# Work item:
All the entries below should be reproduced exactly.

Listed entries section start

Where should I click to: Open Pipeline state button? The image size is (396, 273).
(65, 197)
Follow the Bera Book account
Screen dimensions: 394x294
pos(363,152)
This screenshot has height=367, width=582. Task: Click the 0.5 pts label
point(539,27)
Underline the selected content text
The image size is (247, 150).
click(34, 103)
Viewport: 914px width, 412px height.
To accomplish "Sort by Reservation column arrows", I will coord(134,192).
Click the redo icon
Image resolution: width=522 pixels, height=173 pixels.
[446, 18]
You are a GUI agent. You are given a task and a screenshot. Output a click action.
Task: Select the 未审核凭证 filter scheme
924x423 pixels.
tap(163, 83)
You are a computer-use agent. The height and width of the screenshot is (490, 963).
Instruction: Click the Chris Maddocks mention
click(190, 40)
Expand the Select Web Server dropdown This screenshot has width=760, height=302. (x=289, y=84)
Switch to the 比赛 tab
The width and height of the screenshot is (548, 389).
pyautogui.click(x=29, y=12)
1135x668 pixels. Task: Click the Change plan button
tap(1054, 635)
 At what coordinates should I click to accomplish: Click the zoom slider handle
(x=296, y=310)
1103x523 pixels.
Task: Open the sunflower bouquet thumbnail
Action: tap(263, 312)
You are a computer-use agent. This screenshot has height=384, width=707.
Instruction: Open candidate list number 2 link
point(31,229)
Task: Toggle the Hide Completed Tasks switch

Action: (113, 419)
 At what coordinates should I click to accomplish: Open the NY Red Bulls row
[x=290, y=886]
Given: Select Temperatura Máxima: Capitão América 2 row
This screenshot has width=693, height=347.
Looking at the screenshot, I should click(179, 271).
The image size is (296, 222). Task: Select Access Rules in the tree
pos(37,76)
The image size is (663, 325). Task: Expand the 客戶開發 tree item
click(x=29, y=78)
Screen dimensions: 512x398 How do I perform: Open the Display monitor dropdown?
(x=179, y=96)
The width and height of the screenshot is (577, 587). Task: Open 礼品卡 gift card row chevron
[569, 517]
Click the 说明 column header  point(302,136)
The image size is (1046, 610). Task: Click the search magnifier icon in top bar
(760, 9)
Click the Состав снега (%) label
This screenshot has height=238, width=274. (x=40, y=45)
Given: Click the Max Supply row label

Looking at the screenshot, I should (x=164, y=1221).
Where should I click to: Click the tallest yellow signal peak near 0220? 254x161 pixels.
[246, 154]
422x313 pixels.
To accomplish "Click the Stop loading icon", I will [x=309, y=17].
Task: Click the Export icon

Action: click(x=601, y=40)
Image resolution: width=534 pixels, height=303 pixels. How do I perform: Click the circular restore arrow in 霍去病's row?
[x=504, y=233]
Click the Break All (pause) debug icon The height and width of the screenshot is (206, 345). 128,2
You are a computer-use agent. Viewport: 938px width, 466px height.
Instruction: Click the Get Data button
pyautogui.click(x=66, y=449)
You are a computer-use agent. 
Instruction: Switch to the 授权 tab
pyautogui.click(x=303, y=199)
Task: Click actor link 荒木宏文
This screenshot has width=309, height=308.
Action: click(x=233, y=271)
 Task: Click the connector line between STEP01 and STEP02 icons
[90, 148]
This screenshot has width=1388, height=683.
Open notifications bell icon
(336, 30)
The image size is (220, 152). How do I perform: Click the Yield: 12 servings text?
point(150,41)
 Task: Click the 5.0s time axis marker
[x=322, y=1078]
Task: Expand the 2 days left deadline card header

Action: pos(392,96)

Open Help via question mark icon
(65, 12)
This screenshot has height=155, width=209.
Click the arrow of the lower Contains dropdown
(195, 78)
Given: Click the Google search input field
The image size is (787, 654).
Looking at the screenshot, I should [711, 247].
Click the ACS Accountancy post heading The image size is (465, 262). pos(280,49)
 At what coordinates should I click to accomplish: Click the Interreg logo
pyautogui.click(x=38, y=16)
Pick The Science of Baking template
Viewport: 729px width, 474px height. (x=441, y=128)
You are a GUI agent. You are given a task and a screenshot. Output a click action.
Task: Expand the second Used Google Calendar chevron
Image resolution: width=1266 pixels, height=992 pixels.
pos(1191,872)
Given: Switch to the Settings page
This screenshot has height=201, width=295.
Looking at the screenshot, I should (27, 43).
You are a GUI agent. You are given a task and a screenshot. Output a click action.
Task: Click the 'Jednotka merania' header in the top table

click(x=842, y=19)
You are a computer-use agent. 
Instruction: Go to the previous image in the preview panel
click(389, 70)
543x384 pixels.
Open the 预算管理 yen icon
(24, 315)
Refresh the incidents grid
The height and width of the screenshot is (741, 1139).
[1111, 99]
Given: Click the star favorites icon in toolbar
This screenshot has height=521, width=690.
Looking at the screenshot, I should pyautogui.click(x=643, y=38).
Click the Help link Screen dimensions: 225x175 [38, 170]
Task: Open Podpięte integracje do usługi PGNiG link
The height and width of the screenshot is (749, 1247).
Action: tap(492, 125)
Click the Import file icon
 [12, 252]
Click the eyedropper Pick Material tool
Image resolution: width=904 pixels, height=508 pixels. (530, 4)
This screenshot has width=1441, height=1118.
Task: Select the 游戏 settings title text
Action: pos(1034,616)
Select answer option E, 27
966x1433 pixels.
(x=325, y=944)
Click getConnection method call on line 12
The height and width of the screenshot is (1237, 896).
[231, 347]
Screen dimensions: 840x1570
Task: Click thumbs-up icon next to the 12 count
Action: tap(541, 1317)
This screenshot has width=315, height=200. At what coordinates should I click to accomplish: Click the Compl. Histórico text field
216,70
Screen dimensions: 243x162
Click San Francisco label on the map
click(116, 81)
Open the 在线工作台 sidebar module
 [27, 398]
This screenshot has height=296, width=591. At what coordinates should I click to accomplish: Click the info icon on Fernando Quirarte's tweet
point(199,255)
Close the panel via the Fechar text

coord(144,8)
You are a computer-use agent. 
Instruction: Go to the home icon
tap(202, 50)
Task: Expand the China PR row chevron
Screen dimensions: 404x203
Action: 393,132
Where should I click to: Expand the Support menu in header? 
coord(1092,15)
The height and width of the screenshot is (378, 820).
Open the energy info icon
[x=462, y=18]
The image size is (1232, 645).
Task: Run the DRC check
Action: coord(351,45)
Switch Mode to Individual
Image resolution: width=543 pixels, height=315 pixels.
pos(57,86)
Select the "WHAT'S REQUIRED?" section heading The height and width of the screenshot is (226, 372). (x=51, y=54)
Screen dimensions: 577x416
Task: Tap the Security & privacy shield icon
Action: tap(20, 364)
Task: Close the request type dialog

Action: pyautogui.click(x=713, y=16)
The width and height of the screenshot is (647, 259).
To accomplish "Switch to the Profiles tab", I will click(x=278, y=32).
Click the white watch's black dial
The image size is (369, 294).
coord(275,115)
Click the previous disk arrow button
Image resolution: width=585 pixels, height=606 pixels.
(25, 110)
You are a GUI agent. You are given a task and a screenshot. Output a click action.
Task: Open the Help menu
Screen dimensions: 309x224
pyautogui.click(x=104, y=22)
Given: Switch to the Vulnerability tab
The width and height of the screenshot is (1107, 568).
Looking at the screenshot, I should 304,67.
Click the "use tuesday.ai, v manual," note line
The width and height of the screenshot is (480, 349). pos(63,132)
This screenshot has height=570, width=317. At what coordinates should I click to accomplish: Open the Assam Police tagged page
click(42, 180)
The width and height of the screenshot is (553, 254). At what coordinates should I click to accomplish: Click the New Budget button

Listed entries section end

# Task result:
Where should I click to: Open Pipeline state button? The image size is (396, 273).
(65, 197)
Follow the Bera Book account
Screen dimensions: 394x294
pos(363,152)
This screenshot has height=367, width=582. Task: Click the 0.5 pts label
point(539,27)
Underline the selected content text
The image size is (247, 150).
click(34, 103)
Viewport: 914px width, 412px height.
To accomplish "Sort by Reservation column arrows", I will coord(134,192).
Click the redo icon
Image resolution: width=522 pixels, height=173 pixels.
[446, 18]
You are a GUI agent. You are given a task and a screenshot. Output a click action.
Task: Select the 未审核凭证 filter scheme
924x423 pixels.
tap(163, 83)
You are a computer-use agent. The height and width of the screenshot is (490, 963).
Instruction: Click the Chris Maddocks mention
click(190, 40)
Expand the Select Web Server dropdown This screenshot has width=760, height=302. (x=289, y=84)
Switch to the 比赛 tab
The width and height of the screenshot is (548, 389).
pyautogui.click(x=29, y=12)
1135x668 pixels. Task: Click the Change plan button
tap(1054, 635)
 At what coordinates should I click to accomplish: Click the zoom slider handle
(x=296, y=310)
1103x523 pixels.
Task: Open the sunflower bouquet thumbnail
Action: tap(263, 312)
You are a computer-use agent. This screenshot has height=384, width=707.
Instruction: Open candidate list number 2 link
point(31,229)
Task: Toggle the Hide Completed Tasks switch

Action: (113, 419)
 At what coordinates should I click to accomplish: Open the NY Red Bulls row
[x=290, y=886]
Given: Select Temperatura Máxima: Capitão América 2 row
This screenshot has width=693, height=347.
Looking at the screenshot, I should click(179, 271).
The image size is (296, 222). Task: Select Access Rules in the tree
pos(37,76)
The image size is (663, 325). Task: Expand the 客戶開發 tree item
click(x=29, y=78)
Screen dimensions: 512x398 How do I perform: Open the Display monitor dropdown?
(x=179, y=96)
The width and height of the screenshot is (577, 587). Task: Open 礼品卡 gift card row chevron
[569, 517]
Click the 说明 column header  point(302,136)
The image size is (1046, 610). Task: Click the search magnifier icon in top bar
(760, 9)
Click the Состав снега (%) label
This screenshot has height=238, width=274. (x=40, y=45)
Given: Click the Max Supply row label

Looking at the screenshot, I should (x=164, y=1221).
Where should I click to: Click the tallest yellow signal peak near 0220? 254x161 pixels.
[246, 154]
422x313 pixels.
To accomplish "Click the Stop loading icon", I will [x=309, y=17].
Task: Click the Export icon

Action: click(x=601, y=40)
Image resolution: width=534 pixels, height=303 pixels. How do I perform: Click the circular restore arrow in 霍去病's row?
[x=504, y=233]
Click the Break All (pause) debug icon The height and width of the screenshot is (206, 345). 128,2
You are a computer-use agent. Viewport: 938px width, 466px height.
Instruction: Click the Get Data button
pyautogui.click(x=66, y=449)
You are a computer-use agent. 
Instruction: Switch to the 授权 tab
pyautogui.click(x=303, y=199)
Task: Click actor link 荒木宏文
This screenshot has width=309, height=308.
Action: click(x=233, y=271)
 Task: Click the connector line between STEP01 and STEP02 icons
[90, 148]
This screenshot has width=1388, height=683.
Open notifications bell icon
(336, 30)
The image size is (220, 152). How do I perform: Click the Yield: 12 servings text?
point(150,41)
 Task: Click the 5.0s time axis marker
[x=322, y=1078]
Task: Expand the 2 days left deadline card header

Action: pos(392,96)

Open Help via question mark icon
(65, 12)
This screenshot has height=155, width=209.
Click the arrow of the lower Contains dropdown
(195, 78)
Given: Click the Google search input field
The image size is (787, 654).
Looking at the screenshot, I should [711, 247].
Click the ACS Accountancy post heading The image size is (465, 262). pos(280,49)
 At what coordinates should I click to accomplish: Click the Interreg logo
pyautogui.click(x=38, y=16)
Pick The Science of Baking template
Viewport: 729px width, 474px height. (x=441, y=128)
You are a GUI agent. You are given a task and a screenshot. Output a click action.
Task: Expand the second Used Google Calendar chevron
Image resolution: width=1266 pixels, height=992 pixels.
pos(1191,872)
Given: Switch to the Settings page
This screenshot has height=201, width=295.
Looking at the screenshot, I should (27, 43).
You are a GUI agent. You are given a task and a screenshot. Output a click action.
Task: Click the 'Jednotka merania' header in the top table

click(x=842, y=19)
You are a computer-use agent. 
Instruction: Go to the previous image in the preview panel
click(389, 70)
543x384 pixels.
Open the 预算管理 yen icon
(24, 315)
Refresh the incidents grid
The height and width of the screenshot is (741, 1139).
[1111, 99]
Given: Click the star favorites icon in toolbar
This screenshot has height=521, width=690.
Looking at the screenshot, I should pyautogui.click(x=643, y=38).
Click the Help link Screen dimensions: 225x175 [38, 170]
Task: Open Podpięte integracje do usługi PGNiG link
The height and width of the screenshot is (749, 1247).
Action: tap(492, 125)
Click the Import file icon
 [12, 252]
Click the eyedropper Pick Material tool
Image resolution: width=904 pixels, height=508 pixels. (530, 4)
This screenshot has width=1441, height=1118.
Task: Select the 游戏 settings title text
Action: pos(1034,616)
Select answer option E, 27
966x1433 pixels.
(x=325, y=944)
Click getConnection method call on line 12
The height and width of the screenshot is (1237, 896).
[231, 347]
Screen dimensions: 840x1570
Task: Click thumbs-up icon next to the 12 count
Action: tap(541, 1317)
This screenshot has width=315, height=200. At what coordinates should I click to accomplish: Click the Compl. Histórico text field
216,70
Screen dimensions: 243x162
Click San Francisco label on the map
click(116, 81)
Open the 在线工作台 sidebar module
 [27, 398]
This screenshot has height=296, width=591. At what coordinates should I click to accomplish: Click the info icon on Fernando Quirarte's tweet
point(199,255)
Close the panel via the Fechar text

coord(144,8)
You are a computer-use agent. 
Instruction: Go to the home icon
tap(202, 50)
Task: Expand the China PR row chevron
Screen dimensions: 404x203
Action: 393,132
Where should I click to: Expand the Support menu in header? 
coord(1092,15)
The height and width of the screenshot is (378, 820).
Open the energy info icon
[x=462, y=18]
The image size is (1232, 645).
Task: Run the DRC check
Action: coord(351,45)
Switch Mode to Individual
Image resolution: width=543 pixels, height=315 pixels.
pos(57,86)
Select the "WHAT'S REQUIRED?" section heading The height and width of the screenshot is (226, 372). (x=51, y=54)
Screen dimensions: 577x416
Task: Tap the Security & privacy shield icon
Action: tap(20, 364)
Task: Close the request type dialog

Action: pyautogui.click(x=713, y=16)
The width and height of the screenshot is (647, 259).
To accomplish "Switch to the Profiles tab", I will click(x=278, y=32).
Click the white watch's black dial
The image size is (369, 294).
coord(275,115)
Click the previous disk arrow button
Image resolution: width=585 pixels, height=606 pixels.
(25, 110)
You are a GUI agent. You are given a task and a screenshot. Output a click action.
Task: Open the Help menu
Screen dimensions: 309x224
pyautogui.click(x=104, y=22)
Given: Switch to the Vulnerability tab
The width and height of the screenshot is (1107, 568).
Looking at the screenshot, I should 304,67.
Click the "use tuesday.ai, v manual," note line
The width and height of the screenshot is (480, 349). pos(63,132)
This screenshot has height=570, width=317. At what coordinates should I click to accomplish: Open the Assam Police tagged page
click(42, 180)
The width and height of the screenshot is (553, 254). At what coordinates should I click to accomplish: Click the New Budget button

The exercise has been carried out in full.